# Exercise description:
Scan the lines below for the string "button" and copy every one that has it.

Records from a data source
──────────────────────────────
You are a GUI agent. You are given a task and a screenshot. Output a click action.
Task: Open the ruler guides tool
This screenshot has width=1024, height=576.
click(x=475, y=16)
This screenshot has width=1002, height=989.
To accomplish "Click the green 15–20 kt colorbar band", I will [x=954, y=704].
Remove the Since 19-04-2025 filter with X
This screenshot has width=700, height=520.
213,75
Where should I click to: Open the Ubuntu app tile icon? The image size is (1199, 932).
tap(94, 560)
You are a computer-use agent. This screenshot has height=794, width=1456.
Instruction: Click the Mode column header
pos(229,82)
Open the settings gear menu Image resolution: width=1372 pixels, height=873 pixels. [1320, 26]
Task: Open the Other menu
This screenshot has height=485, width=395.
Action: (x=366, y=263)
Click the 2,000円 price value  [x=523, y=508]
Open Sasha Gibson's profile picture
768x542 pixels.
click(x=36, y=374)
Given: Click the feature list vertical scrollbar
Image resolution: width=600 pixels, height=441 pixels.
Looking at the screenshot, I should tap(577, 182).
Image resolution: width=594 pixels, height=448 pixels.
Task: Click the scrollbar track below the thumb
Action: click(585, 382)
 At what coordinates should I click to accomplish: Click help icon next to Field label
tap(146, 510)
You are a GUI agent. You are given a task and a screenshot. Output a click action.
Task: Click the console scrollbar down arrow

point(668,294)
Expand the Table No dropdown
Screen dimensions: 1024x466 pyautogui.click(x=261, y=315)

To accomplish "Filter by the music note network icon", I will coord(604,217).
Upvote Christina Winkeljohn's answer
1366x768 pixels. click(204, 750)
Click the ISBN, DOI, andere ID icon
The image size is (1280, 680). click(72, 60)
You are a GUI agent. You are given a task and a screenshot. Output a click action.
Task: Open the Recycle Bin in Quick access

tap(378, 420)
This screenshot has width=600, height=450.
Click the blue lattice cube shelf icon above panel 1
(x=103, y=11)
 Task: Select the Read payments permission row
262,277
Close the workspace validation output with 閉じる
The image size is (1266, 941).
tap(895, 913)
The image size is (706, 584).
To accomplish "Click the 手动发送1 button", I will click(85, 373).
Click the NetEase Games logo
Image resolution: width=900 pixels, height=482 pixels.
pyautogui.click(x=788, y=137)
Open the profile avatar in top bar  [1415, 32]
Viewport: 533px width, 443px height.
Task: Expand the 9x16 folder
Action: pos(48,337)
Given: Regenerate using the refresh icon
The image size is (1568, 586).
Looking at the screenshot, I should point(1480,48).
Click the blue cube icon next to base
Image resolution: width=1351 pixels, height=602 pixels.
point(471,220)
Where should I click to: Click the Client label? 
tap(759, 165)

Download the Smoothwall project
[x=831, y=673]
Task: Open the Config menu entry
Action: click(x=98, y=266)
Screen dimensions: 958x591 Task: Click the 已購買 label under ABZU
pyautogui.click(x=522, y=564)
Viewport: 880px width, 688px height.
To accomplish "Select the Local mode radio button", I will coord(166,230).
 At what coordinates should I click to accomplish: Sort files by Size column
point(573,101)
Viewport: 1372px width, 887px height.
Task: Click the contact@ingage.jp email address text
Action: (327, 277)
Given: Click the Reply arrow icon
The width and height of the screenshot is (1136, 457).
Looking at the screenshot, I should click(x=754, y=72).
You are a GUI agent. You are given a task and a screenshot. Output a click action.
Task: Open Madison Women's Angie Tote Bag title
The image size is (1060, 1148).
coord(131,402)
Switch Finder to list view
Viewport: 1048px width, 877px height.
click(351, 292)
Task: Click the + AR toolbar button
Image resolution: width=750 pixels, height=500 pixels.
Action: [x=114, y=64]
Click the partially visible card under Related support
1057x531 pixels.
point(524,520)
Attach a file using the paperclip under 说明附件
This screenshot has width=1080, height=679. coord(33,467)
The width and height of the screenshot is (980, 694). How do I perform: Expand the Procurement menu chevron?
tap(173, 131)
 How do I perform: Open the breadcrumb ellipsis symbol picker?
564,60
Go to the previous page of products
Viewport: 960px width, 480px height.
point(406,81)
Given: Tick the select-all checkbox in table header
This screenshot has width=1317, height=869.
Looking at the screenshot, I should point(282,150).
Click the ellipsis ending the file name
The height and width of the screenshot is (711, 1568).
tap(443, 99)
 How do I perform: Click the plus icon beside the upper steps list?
──────────────────────────────
# The completed task:
To accomplish "Click the 手动发送1 button", I will click(85, 373).
To accomplish "Select the Local mode radio button", I will coord(166,230).
Task: Click the + AR toolbar button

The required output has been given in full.